Linux and window managers

The beginning

Experimenting and watching videos on vim, linux, and window managers has been both a blessing and a curse for the past 2-3 years.

I started using Linux back in 2016-2017 when I was given a chromebook for highschool. I found out about using chroot to run Linux in the background, so I got started with Ubuntu 16.04LTS. After that, I used Ubuntu 14.04LTS for a Computer Hardware course the following year. That same year I daily-drove a now defunct Arch-fork called “Antergos” because I wanted to use osu! in Linux. For those who are unaware, osu! can be optimised a lot further in Linux ultimately removing hitsound latency (which is really nice). But there was one big problem: I was using an arch-based distro without actually knowing anything about arch or my system. I was still very-much in the Windows-ecosystem mindset.

About 2 years ago

Between when I started and now, I had been unfortunately plagued with the virus known as “distro hopping” where I would switch distros trying to find “the right workspace”. This is because I didn’t know the difference between a “Linux Distro” and “Desktop Environments” until I installed i3 for the first time.

I wanted to get into Linux because my friend gave me his X61, so I used Mint. I was not a complete novice since I had used Linux in the past, but I was still pretty new. From there I bricked my installation due to me forcing packages which weren’t supported by my kernel, so I switched to a de-snapped version of Ubuntu.

But there was still one major issue, I didn’t like how the software was being packaged. Sure I liked using i3, but I knew that my window manager of choice wasn’t tied to the “distro” I was using. I figured out about the arch-install script and tried it out for myself for the first time. Since getting my T460s and installing Arch + Qtile, I haven’t been the same.

Present times

I wasted a long, and I do mean a long time trying to configure my arch environment in the “best way possible” for my own needs. Whenever I’d find an issue with my config, I’d spend hours on github trying to see what other people do or if they have a solution for me. I always wanted someone else to have a solution for me, much like when I was in primary/secondary and not wanting to do my homework because “it took too much effort and I don’t need to do it”.

I would spend hours trying to find the best tool and tweaker for my Qtile config, and read about how to use arch linux, before coming to a big conclusion. It doesn’t matter. It really doesn’t matter. Who gives a shit.

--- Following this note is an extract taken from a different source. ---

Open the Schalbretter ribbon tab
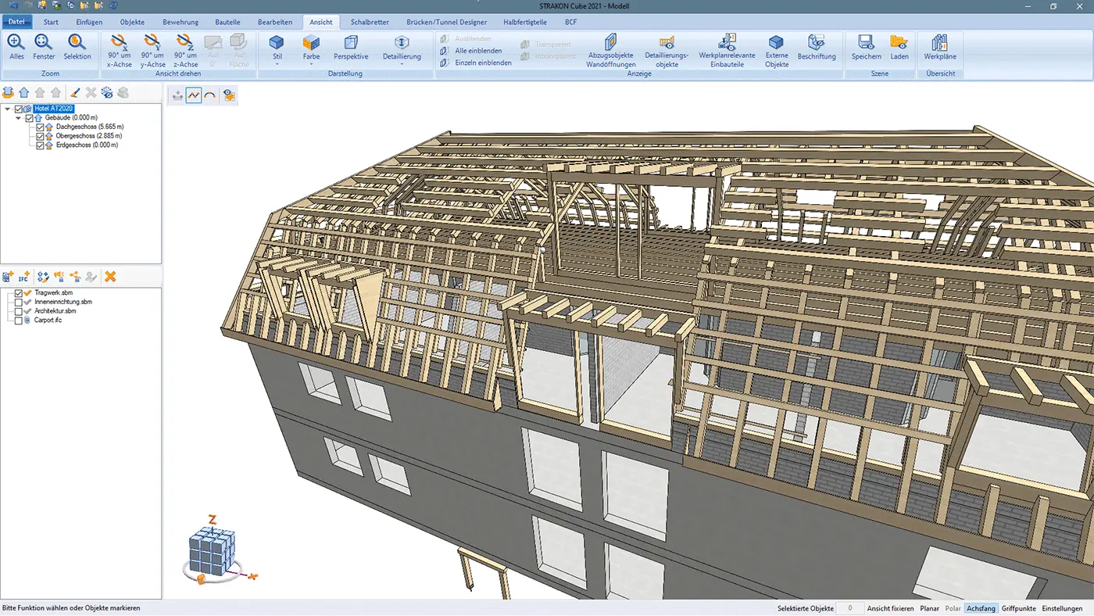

I was trying to optimize my workflow so I could remove all friction from working, that I never actually did any work. I thought I was better because I had all of these cool tools and different workflows that no one around me used, but I would still get the same grades as them or worse because I was still not applying myself. I was avoiding responsibility again to protect my own sense of ego.

Conclusion

As it stands right now, I don’t really change my configs all that often in a major way. When I was really bad, I would constantly make massive changes, fundamentally altering my entire workflow. I’ve reached a state where I can get things done when I want to, and I can take notes the way I want to. Even if there is a little friction here and there, that’s fine. Nothing in life is perfect. Your configuration will never be perfect, and that’s fine. You’re going to have to waste some precious seconds hitting some vim keybinds slowly that you aren’t used to, and that’s fine. No one can be super fast and as optimal as they want all the time. Let go of the perfection. If you find something that really makes you upset that interrupts your workflow, write it down somewhere while you’re working so you don’t forget, and then acknowledge it when you’re done. Don’t kill your flow because one small thing is causing some friction. Don’t destroy your workflow to save seconds unless you really have the free time, commitment, and mental energy to do so.